Часть вторая. Любовь и смерть Гарри Мортимера Смита

5. Фанни нашлась!

— А теперь, — сказал Сарнак, — я подошел к одной из самых существенных сторон жизни: я расскажу вам, какой была любовь в том скученном, закоптелом, скованном страхом мире — мире лондонских туманов и янтарного лондонского солнца. Она была хрупкой, пугливой, робкой, эта любовь, затерянная в дремучем лесу жестокости и гнета, и она была отчаянно дерзкой. Она рано увядала, становилась немощной, желчной, озлобленной — впрочем, мне посчастливилось умереть молодым, с горячей, живой любовью в сердце…

— И снова жить, — чуть слышно сказала Санрей.

— И снова любить, — отозвался Сарнак, ласково потрепав ее по колену. — Сейчас, постойте…

Он поднял ветку, выпавшую из огня, сунул ее в самый жар и подождал, пока она занялась жадными языками пламени.

— Первой женщиной, в которую я влюбился, была, пожалуй, моя сестра Фанни. Лет в одиннадцать я был не на шутку в нее влюблен. Но, кроме того, я приблизительно тогда же ухитрился влюбиться еще и в обнаженную гипсовую нимфу, отважно сидевшую верхом на дельфине, изо рта которого бил фонтан.
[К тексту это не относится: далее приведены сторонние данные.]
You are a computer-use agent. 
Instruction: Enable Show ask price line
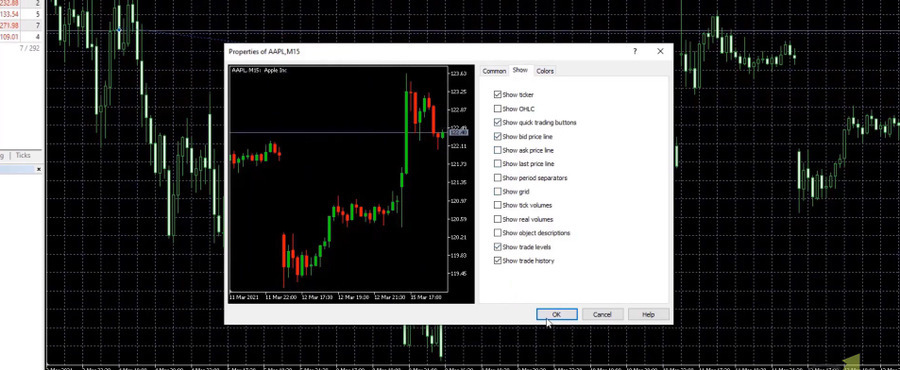[x=497, y=150]
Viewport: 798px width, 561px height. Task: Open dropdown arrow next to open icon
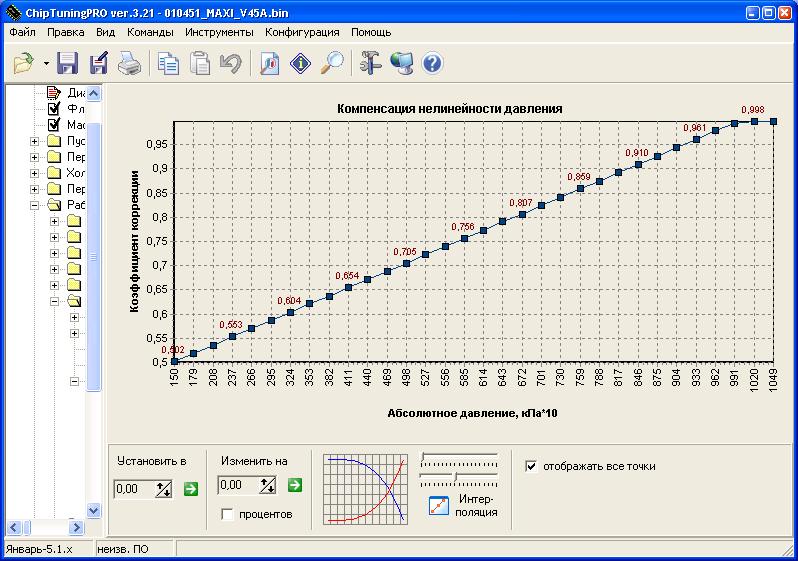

Я увидел ее на скверике в центре Клифстоуна. Подняв подбородок и взмахнув рукой, нимфа улыбалась — у нее была чарующая улыбка и самая прелестная фигурка, какую только можно себе вообразить. Больше всего мне нравилось смотреть на нее сзади — особенно с одной точки, откуда был виден изящный изгиб ее улыбающейся щеки, кончик милого носика, подбородок и нежная округлость груди под поднятой рукой. Я прохаживался вокруг фонтана, тайком норовя подобраться поближе к этому своему излюбленному месту. Открыто смотреть я стыдился: я уже слишком прочно усвоил, что вся эта красота неприлична. И все-таки я глядел и не мог наглядеться.

Однажды, когда я любовался своим кумиром, по обыкновению полуотвернувшись к клумбе с цветами и поглядывая на нимфу исподтишка, я заметил, что на меня смотрят. Стареющий мужчина с плоским, бледным лицом сидел на садовой скамейке и, подавшись вперед всем телом, уставился на меня с идиотской, понимающей ухмылкой, как будто поймал меня с поличным и разоблачил мою тайну. Олицетворенная похоть! Меня обуял панический страх. Я пустился наутек — и больше близко не подходил к скверику. Ангелы с пылающими мечами преграждали мне путь. И смертельный ужас, что я могу снова встретить этого жуткого старикашку…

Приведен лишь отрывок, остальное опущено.